Selfhelp (K-VII) Associates will provide housing for more than 100 seniors as well as a 12,207-square-foot, technologically advanced community services facility.

The $26.1 million building, which broke ground April 6, is scheduled to open in January 2013 and will include 36 studios, 55 one-bedroom apartments and a two-bedroom superintendent’s unit.

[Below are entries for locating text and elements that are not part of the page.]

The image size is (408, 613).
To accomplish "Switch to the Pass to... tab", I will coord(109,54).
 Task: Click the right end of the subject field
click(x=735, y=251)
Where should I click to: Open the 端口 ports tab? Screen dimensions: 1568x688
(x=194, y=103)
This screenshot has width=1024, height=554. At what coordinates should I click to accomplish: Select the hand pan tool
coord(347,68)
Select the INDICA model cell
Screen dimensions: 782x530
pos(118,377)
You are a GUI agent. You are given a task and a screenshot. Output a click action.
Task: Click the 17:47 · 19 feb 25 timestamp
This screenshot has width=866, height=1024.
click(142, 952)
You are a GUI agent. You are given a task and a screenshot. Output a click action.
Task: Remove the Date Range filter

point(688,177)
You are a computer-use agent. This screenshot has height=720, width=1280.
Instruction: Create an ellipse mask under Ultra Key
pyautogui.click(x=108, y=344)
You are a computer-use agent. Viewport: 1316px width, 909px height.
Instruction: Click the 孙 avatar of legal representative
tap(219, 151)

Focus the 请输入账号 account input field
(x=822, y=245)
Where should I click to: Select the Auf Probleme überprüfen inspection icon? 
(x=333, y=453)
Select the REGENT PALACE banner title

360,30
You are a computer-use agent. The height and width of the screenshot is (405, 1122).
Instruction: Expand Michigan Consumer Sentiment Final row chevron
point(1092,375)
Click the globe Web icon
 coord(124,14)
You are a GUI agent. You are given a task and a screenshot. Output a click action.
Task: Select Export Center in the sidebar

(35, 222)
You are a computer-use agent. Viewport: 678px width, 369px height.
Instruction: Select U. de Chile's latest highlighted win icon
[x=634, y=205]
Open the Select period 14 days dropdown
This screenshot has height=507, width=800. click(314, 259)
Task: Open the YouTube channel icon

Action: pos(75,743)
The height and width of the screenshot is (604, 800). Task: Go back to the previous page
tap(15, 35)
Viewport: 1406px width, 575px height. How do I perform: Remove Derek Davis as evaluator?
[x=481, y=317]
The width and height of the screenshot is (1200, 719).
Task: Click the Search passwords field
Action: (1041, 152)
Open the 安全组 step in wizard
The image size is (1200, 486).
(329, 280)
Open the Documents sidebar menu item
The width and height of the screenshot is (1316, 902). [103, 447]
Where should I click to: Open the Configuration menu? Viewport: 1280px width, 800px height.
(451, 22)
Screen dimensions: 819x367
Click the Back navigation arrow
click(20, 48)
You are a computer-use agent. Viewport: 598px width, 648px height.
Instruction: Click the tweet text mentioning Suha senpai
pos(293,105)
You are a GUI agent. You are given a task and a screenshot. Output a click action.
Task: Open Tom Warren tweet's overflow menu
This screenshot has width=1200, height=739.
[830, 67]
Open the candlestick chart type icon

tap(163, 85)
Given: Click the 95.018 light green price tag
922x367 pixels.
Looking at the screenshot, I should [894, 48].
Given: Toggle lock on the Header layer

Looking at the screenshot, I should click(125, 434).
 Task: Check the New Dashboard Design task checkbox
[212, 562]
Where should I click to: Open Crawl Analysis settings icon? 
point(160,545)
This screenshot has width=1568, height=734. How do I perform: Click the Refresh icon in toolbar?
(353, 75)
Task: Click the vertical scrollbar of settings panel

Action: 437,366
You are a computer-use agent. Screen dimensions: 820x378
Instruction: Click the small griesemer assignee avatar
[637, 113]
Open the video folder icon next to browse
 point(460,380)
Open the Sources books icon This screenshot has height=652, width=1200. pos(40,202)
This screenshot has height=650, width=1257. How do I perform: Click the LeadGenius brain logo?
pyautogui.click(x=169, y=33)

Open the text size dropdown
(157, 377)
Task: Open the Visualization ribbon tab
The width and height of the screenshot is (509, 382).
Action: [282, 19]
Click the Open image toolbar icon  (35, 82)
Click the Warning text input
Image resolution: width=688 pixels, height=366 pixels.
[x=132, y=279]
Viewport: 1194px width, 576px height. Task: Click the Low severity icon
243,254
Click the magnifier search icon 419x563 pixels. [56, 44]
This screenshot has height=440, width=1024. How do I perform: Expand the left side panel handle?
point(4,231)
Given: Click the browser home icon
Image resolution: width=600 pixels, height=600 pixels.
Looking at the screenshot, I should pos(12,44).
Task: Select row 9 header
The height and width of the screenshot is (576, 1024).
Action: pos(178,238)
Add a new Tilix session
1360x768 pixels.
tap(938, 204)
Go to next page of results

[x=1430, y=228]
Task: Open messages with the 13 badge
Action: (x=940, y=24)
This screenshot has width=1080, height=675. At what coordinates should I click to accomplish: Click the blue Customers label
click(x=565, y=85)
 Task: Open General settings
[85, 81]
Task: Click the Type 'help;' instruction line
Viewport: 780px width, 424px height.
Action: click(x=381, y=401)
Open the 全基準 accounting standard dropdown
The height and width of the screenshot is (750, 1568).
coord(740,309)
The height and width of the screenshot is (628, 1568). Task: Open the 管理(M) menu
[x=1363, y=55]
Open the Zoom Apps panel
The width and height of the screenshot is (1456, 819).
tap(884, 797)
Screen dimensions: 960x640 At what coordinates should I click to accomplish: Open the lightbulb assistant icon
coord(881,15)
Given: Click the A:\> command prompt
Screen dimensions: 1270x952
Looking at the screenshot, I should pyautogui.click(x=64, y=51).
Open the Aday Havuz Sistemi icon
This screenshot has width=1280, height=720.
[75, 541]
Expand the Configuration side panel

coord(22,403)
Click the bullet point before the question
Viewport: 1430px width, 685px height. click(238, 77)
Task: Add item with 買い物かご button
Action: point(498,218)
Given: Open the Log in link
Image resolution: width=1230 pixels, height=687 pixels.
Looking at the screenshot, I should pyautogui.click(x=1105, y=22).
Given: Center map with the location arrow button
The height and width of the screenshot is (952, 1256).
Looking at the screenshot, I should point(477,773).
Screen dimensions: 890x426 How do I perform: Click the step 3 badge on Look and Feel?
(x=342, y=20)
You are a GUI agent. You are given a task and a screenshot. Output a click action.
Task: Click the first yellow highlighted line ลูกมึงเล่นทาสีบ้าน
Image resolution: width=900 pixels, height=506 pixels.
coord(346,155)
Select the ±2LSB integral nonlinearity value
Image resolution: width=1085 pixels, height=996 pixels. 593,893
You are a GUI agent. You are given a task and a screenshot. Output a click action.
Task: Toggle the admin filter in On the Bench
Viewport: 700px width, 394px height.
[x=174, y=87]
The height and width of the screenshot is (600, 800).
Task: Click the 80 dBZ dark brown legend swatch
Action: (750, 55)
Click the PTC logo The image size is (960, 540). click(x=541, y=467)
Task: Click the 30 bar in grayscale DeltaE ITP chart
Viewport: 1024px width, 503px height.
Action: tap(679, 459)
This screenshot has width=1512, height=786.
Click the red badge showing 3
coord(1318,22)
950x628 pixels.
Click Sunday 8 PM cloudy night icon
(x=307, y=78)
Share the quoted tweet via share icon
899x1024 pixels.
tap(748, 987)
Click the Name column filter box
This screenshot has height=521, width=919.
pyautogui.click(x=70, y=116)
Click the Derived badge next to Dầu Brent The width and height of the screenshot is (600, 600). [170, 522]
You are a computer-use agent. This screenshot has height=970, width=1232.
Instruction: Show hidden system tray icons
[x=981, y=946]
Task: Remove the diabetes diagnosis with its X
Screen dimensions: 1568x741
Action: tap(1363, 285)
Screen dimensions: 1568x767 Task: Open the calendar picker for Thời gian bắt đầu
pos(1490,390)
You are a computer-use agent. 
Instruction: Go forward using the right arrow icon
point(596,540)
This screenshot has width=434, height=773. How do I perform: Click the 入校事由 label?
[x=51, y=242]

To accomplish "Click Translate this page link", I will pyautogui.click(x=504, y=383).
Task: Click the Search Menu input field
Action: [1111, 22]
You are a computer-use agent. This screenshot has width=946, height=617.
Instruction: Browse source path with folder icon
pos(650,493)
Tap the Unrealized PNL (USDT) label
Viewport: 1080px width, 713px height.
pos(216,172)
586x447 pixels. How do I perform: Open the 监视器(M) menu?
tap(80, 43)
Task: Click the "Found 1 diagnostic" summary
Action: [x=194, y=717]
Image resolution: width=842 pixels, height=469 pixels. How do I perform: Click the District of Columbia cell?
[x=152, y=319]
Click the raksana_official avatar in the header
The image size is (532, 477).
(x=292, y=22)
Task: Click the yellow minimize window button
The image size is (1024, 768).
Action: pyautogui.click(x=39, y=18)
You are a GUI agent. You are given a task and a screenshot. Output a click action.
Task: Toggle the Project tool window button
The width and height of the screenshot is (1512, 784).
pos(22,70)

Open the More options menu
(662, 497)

Eighty percent of the units will be available to seniors earning no more than $33,300 a year for a single person. The remaining 20 percent of the units will be reserved for people earning less than $22,200 for one person.

Selfhelp CEO Stuart Kaplan said the project will further the nonprofit’s mission of providing affordable, quality care.

“For the last 75 years, Selfhelp has been dedicated to improving the quality of life of the elderly and other at-risk populations, and with Selfhelp (K-VII) Associates, we renew our commitment and usher in the next 75 years,” he said.

The building will be built in accordance with the Enterprise Green Communities Criteria with green features, including a waste diversion plan, roofing material that meets Energy Star standards, timers on exterior lighting, recycled content materials and more.

The project will also provide educational tools and training for residents in green issues with the help of a $25,000 Enterprise Green Health Living grant to be run out of the Harry and Jeanette Weinberg House (K-V) building.

“For New York’s senior citizens, who often must make due on a fixed income, the decision to pay the rent or pay for medical needs, heat or other necessities is a choice that is all too common,” said RuthAnne Visnauskas, deputy commissioner of the city Department of Housing. “For the seniors who will call Selfhelp (K-VII) home, those difficult choices are a thing of the past.”

Don Capalbi, community liaison for state Assemblywoman Grace Meng (D-Flushing), said the project will be beneficial for Flushing.

“Assembly member Meng is a dear friend of Selfhelp and was truly disappointed she couldn’t attend their groundbreaking event,” he said. “The organization is unparalleled in its ability to conceive, finance, construct and manage facilities for the senior members of our community, enabling them to live a full life with dignity.”

Selfhelp (K-VII) Associates was developed under Mayor Michael Bloomberg’s $8.4 billion New Housing Marketplace Plan, an initiative to finance 165,000 units of affordable housing for half a million New Yorkers by 2014. So far the plan has funded the construction or preservation of more than 112,000 units of affordable housing citywide.